La Commission souhaite que toutes les compagnies aériennes au départ ou à destination de l’UE partagent les données personnelles de leurs passagers, comme les numéros de passeport ou les détails de leurs cartes de crédit, avec les services secrets européens. Alors qu’elle affirme que cette initiative contribuera à lutter contre le terrorisme, d’autres craignent qu’elle ne compromette notre droit fondamental à la vie privée.
Les compagnies aériennes au départ et à destination de l’UE seraient dans l’obligation de transmettre 19 éléments des données personnelles de leurs passagers – y compris les noms, dates de voyage, itinéraire complet, données relatives à la facturation et informations sur les bagages – pour désigner des unités d’analyses de risques dans le premier Etat membre où l’avion doit atterrir.
Les vols intérieurs à l’UE ne seraient pas concernés par cette obligation.
La « Passenger Information Unit » (PIU – Unité d’informations sur les passagers) serait alors chargée d’évaluer les risques terroristes représentés par les voyageurs et d’identifier ceux qui devraient être soumis à d’autres demandes de renseignement à leur arrivée ou à leur départ du pays.
Toute information serait conservée cinq ans, puis pendant huit années supplémentaires dans une base de données « dormante », dont l’accès serait accordé dans des circonstances exceptionnelles en réponse à une menace spécifique et existante liée à la prévention ou à la lutte contre des attentats terroristes ou la criminalité organisée.
Pour des raisons de protection de la vie privée, la proposition exclut le partage de données PNR sensibles, comme l’origine raciale ou ethnique, les opinions politiques, les croyances religieuses ou philosophiques, l’appartenance à un syndicat, ainsi que les données concernant la santé ou la vie sexuelle d’un individu. D’après la proposition, toute information de ce type qui serait transmise devrait être supprimée immédiatement.

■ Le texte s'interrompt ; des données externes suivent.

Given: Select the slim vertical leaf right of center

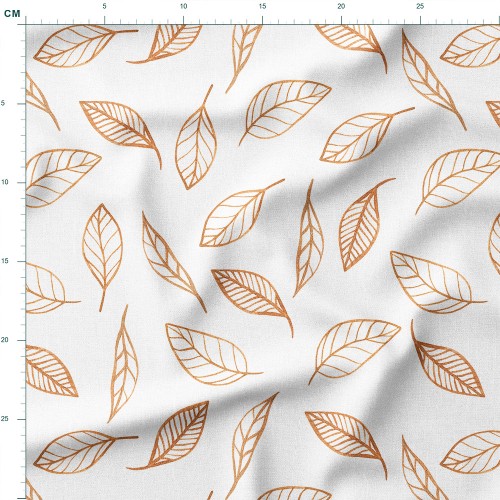Looking at the screenshot, I should point(309,238).
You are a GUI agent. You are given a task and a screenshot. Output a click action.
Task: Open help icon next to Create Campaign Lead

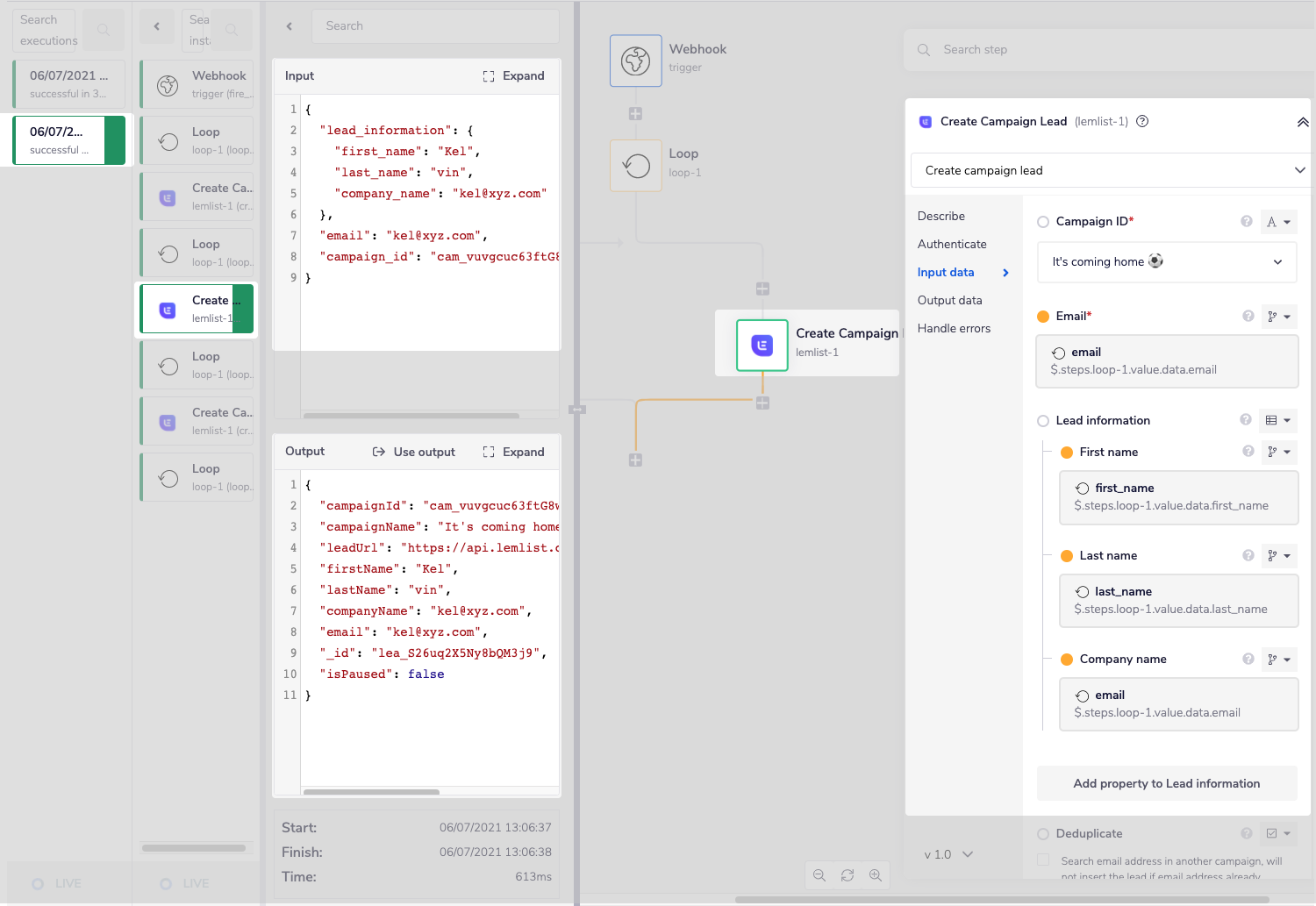point(1142,122)
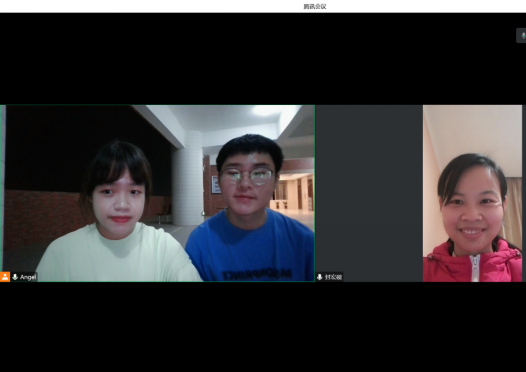Viewport: 526px width, 372px height.
Task: Click the white pillar behind the two students
Action: tap(188, 178)
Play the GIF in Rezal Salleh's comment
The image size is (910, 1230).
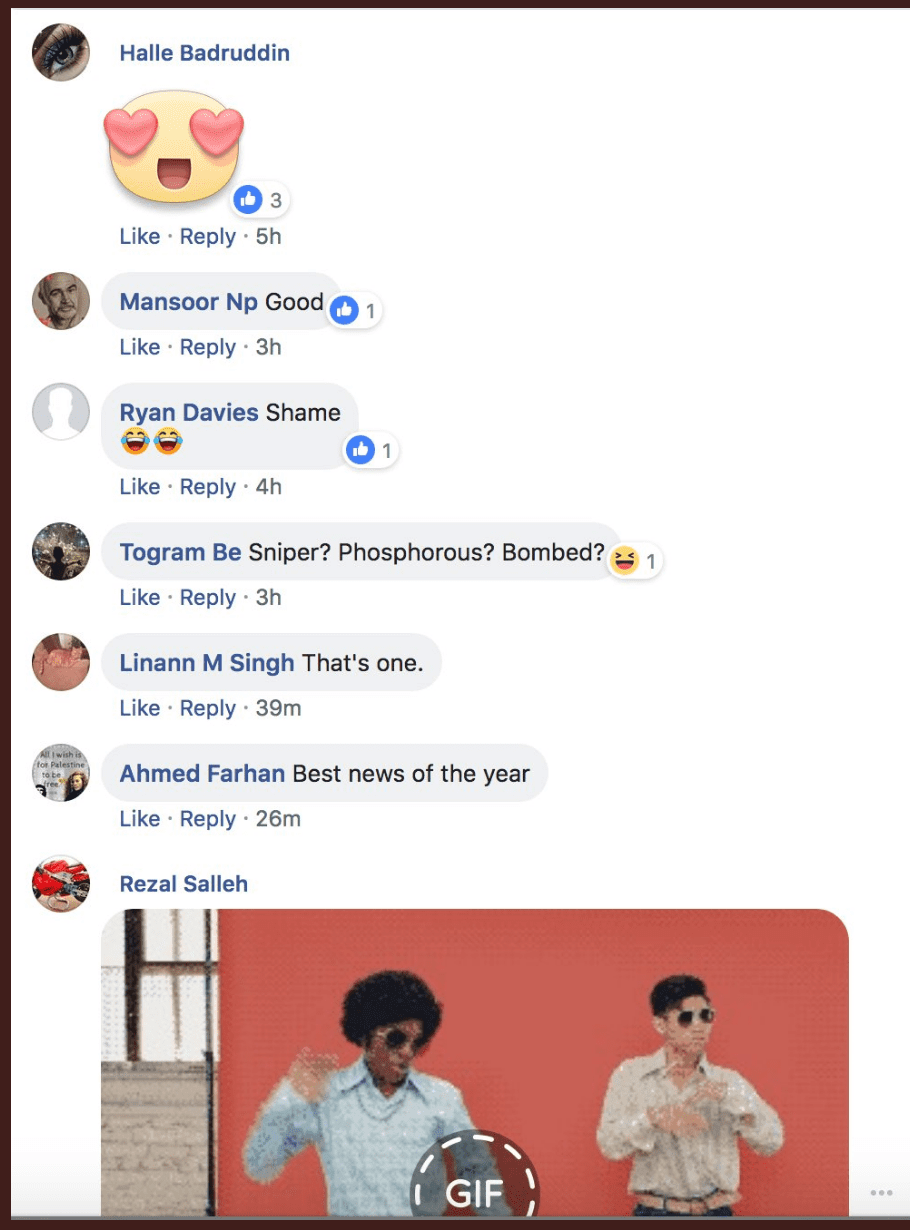point(474,1188)
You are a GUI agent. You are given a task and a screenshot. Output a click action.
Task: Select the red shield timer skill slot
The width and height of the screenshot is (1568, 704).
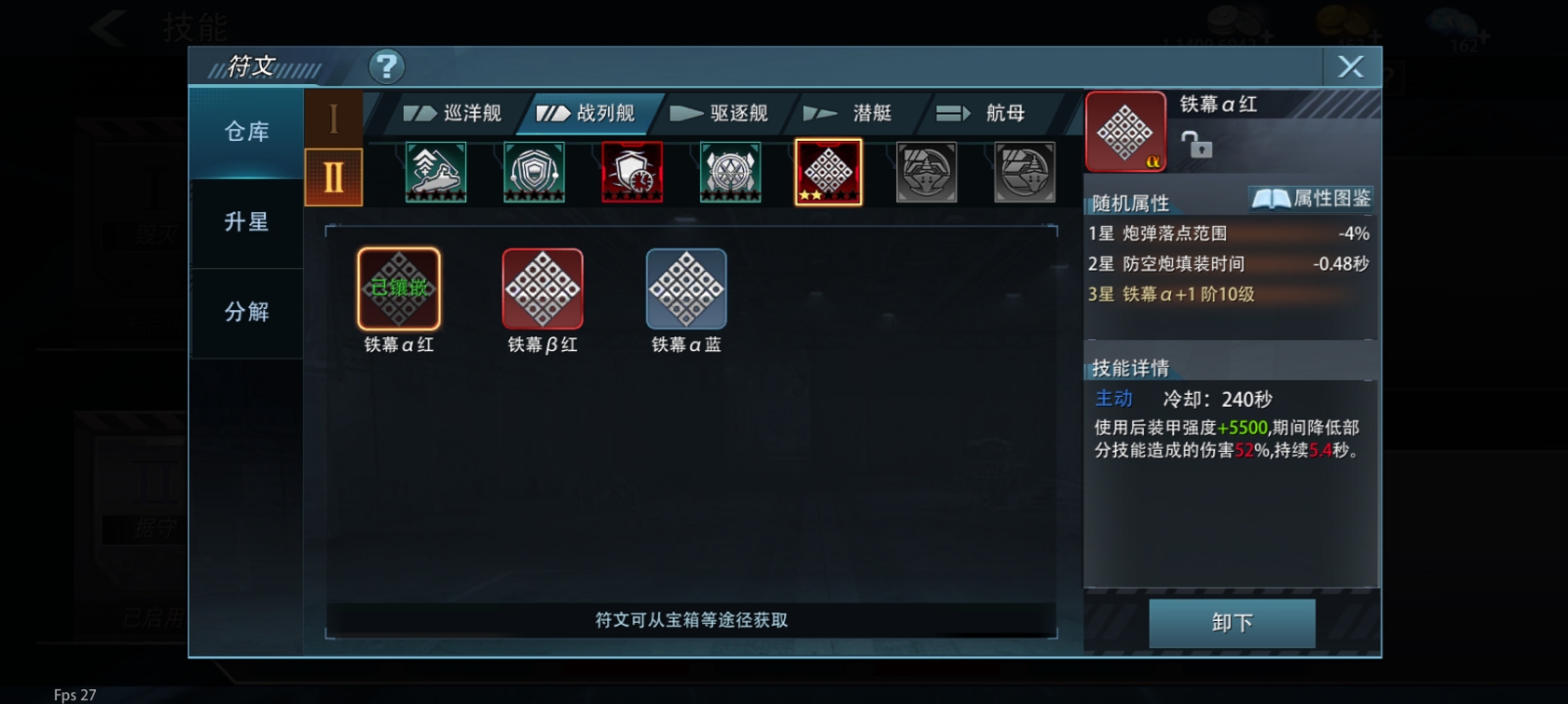pyautogui.click(x=632, y=172)
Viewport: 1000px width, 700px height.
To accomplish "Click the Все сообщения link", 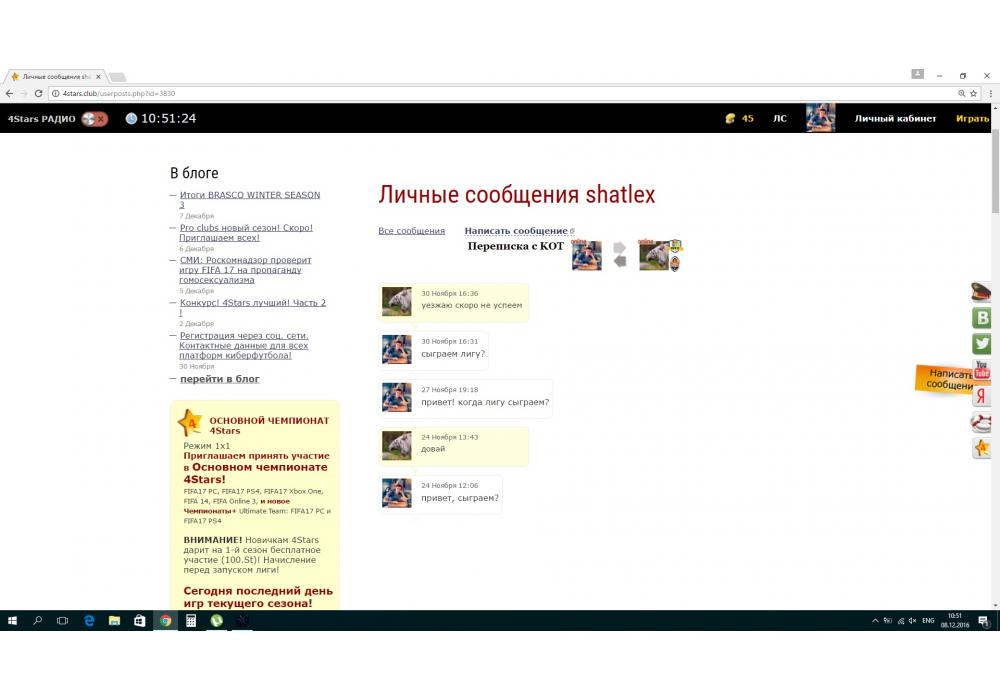I will [411, 231].
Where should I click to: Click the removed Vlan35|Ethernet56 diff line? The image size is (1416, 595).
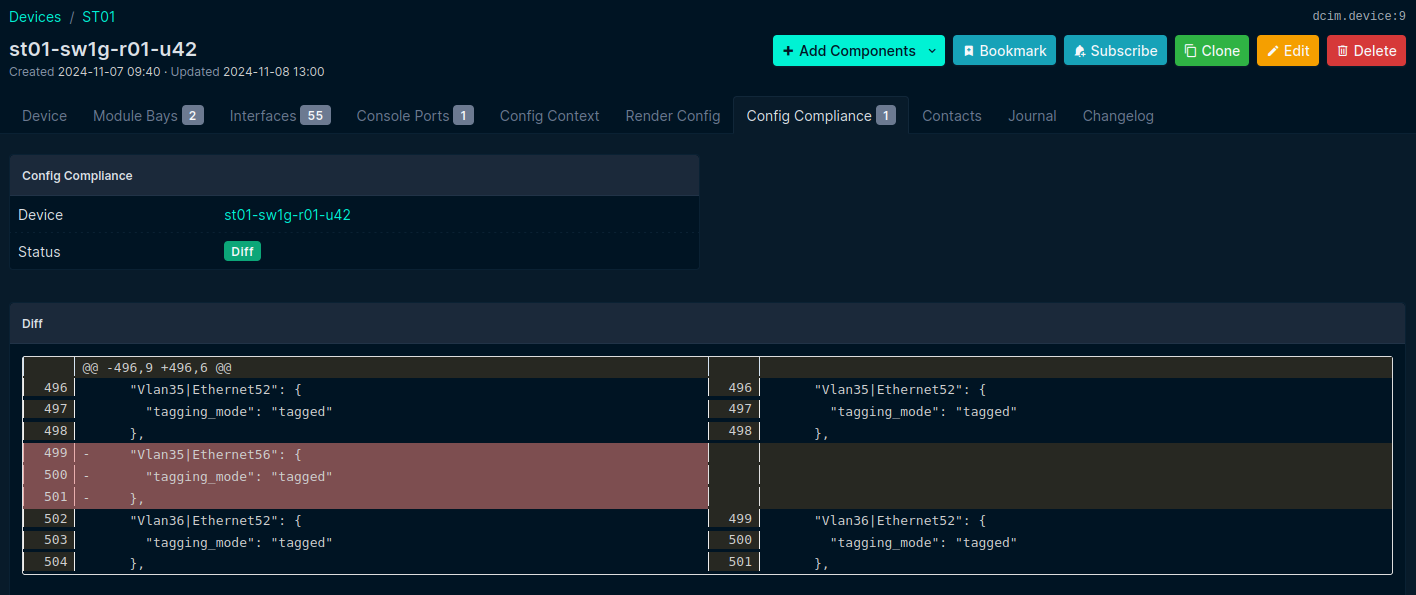point(215,455)
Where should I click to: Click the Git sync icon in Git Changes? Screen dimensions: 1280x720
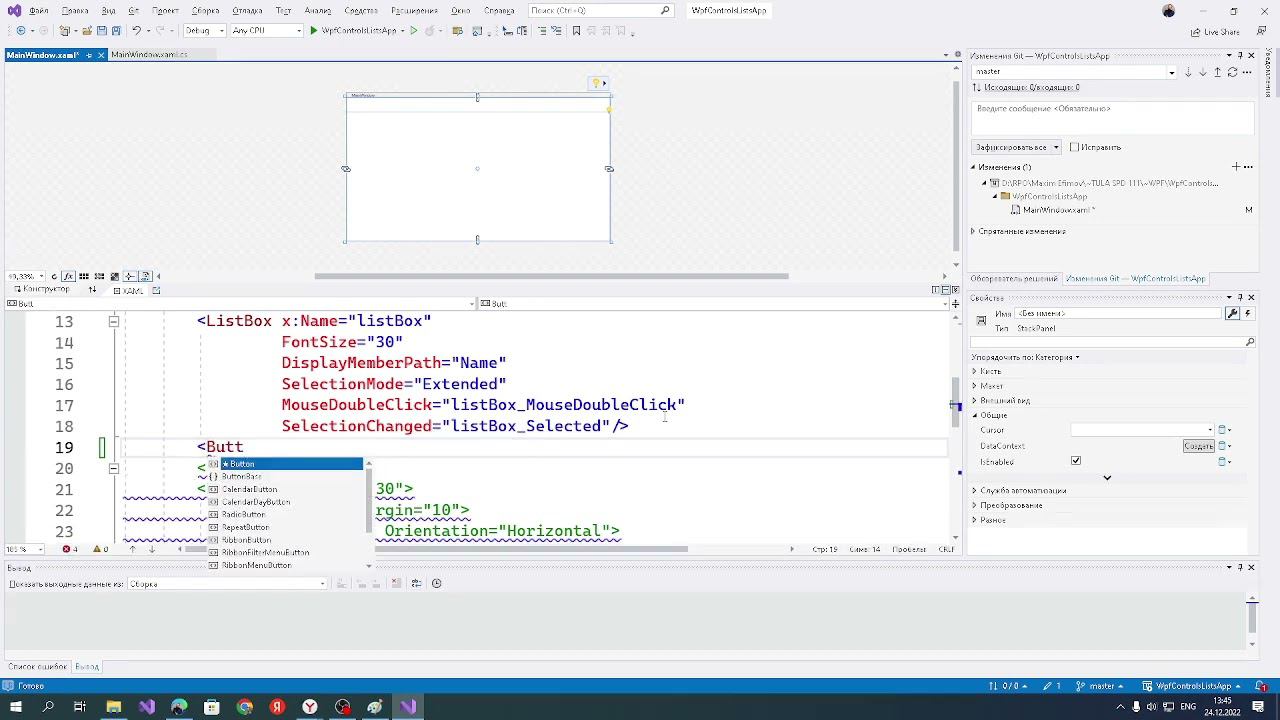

La Commission a souligné que les transporteurs aériens étaient déjà soumis à une obligation, au titre d’une directive de 2004, de communiquer des « informations anticipées sur les voyageurs » (API) – des données biographiques officielles tirées des passeports – aux autorités compétentes des Etats membres afin de lutter contre l’immigration illégale et que le nouveau plan n’ajouterait pas de charge supplémentaire sur les compagnies aériennes.